Opportunities to study Fine Arts are included. Fine Arts graduates often move from fine arts to pursue a career in a design-related field. The design careers mentioned in this guide, are the most common. Designers tend to create their own opportunities and career specialisations within this broad spectrum.

In compiling this guide, all the facts have been based on the design education programmes currently acknowledged by SAQA (South African Qualifications Authority). Changes are, however, continually taking place and we urge all prospective students to contact the education institutions directly to obtain the latest correct information and to find out what assistance is available in preparing them more fully for a tertiary education. This will also be the only way to establish which one of the various kinds of institutions will be the correct one to cater for their particular needs, study and career goals, and purposes.

Why should I choose a career in design?

There is a rapidly growing awareness of the need for designers in South Africa. Therefore career opportunities are increasing in number and variety. Complement your latent talent and qualification with initiative, enterprise, enthusiasm, commitment and perseverance, and the sky is the limit.

What kind of person do I need to be?

No one personality type is more suited than others to a career in design. However, it is an intellectually demanding activity and there are some abilities and character traits that will stand you in good stead. Designers must be able to develop and apply ideas creatively. They must have a highly developed visual sense and judgement and they must also be able to communicate their ideas verbally and on paper. Since most design projects depend on teamwork and cooperation, designers must work well with people from different backgrounds and with different opinions.

Where do I study?

There are many options, depending on the field of design you choose. Most universities offer courses in design and there are many independent schools specialising in particular design disciplines.

This guide provides you with information on many of these. Obtain details from prospective institutions to see which suits you best. Speak to designers, students and counsellors, and visit exhibitions and design companies.

Be wary of very short courses that promise success as a designer. For example, there are many schools offering courses in computer-aided design (CAD), but they cannot replace the conceptual forming that is an integral part of conventional design education.

What do I need?

You may be required to do one or all three of the following: sit a practical examination, submit a portfolio of previous work and attend a personal interview where your motivation will be assessed.

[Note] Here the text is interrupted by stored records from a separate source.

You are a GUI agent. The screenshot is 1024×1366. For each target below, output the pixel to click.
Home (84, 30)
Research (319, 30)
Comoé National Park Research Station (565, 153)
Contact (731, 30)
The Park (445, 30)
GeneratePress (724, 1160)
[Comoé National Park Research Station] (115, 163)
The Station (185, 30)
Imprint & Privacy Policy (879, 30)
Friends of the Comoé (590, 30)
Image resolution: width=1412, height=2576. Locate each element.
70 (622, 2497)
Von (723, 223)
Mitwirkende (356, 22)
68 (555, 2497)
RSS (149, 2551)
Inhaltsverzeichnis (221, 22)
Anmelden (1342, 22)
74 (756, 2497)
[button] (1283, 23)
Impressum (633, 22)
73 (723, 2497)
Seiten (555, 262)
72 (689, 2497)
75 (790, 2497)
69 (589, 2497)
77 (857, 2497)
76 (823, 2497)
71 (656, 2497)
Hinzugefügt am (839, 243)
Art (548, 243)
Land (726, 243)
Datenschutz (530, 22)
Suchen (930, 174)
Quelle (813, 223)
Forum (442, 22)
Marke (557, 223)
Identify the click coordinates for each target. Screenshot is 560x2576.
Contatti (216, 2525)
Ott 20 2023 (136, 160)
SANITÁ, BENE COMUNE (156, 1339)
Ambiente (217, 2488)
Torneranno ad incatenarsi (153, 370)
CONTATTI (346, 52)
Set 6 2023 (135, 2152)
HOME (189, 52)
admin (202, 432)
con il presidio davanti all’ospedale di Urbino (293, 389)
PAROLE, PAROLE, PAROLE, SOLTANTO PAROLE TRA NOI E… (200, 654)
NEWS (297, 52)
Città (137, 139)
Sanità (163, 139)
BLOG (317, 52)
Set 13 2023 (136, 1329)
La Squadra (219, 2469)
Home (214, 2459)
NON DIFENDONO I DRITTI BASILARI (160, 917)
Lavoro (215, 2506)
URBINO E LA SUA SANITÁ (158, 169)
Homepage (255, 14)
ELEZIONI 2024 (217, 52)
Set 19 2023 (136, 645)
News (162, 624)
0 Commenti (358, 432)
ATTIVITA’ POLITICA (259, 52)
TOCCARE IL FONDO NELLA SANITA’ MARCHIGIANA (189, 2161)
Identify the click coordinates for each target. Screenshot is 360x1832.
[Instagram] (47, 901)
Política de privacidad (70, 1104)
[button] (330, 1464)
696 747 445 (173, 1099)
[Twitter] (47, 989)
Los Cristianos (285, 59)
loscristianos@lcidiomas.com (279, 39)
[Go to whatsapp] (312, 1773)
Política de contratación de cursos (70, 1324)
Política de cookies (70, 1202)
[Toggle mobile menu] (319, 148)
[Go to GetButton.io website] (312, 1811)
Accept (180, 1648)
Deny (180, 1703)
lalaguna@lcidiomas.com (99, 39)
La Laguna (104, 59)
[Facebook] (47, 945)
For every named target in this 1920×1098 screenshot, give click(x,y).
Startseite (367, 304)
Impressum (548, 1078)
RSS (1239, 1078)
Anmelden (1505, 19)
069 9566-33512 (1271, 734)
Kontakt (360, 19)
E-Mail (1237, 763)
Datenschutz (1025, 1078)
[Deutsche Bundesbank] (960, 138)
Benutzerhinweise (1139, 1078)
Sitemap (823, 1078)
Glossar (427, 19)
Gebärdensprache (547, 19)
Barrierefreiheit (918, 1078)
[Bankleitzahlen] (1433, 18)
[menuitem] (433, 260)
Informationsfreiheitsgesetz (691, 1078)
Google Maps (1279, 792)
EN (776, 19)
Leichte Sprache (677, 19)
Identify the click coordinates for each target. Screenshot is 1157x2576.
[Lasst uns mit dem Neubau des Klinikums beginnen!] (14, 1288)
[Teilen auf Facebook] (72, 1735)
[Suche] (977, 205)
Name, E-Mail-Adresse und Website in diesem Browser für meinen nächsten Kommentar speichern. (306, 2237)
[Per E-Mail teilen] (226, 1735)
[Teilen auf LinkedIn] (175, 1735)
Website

Familiarise yourself with the courses and the admission requirements well in advance, and apply early as places are limited. A number of design schools offer bridging courses to prospective students who are not initially accepted as full-time students.

Are bursaries available?

Yes, financial aid is available to promising students. These bursaries are offered by the government, universities, industry organisations and even private individuals. Approach your chosen institution for more information and ask if a prospectus of available bursary sources is available.

Job opportunities

Opportunities after qualification, future employers and starting salaries offered all differ in the respective centres in South Africa. Information on this as well as possible assistance from a design school to find a position in industry after qualification, should be obtained from lecturers of the institution of your choice before embarking on your studies. Remember that eventual success remains to a large extent dependent on individual initiative and commitment. In some instances in-service training is offered by employers in the different disciplines to unqualified applicants. It must be kept in mind that this will mean that no recognised qualification will be obtained and this might prove to be an obstacle later on.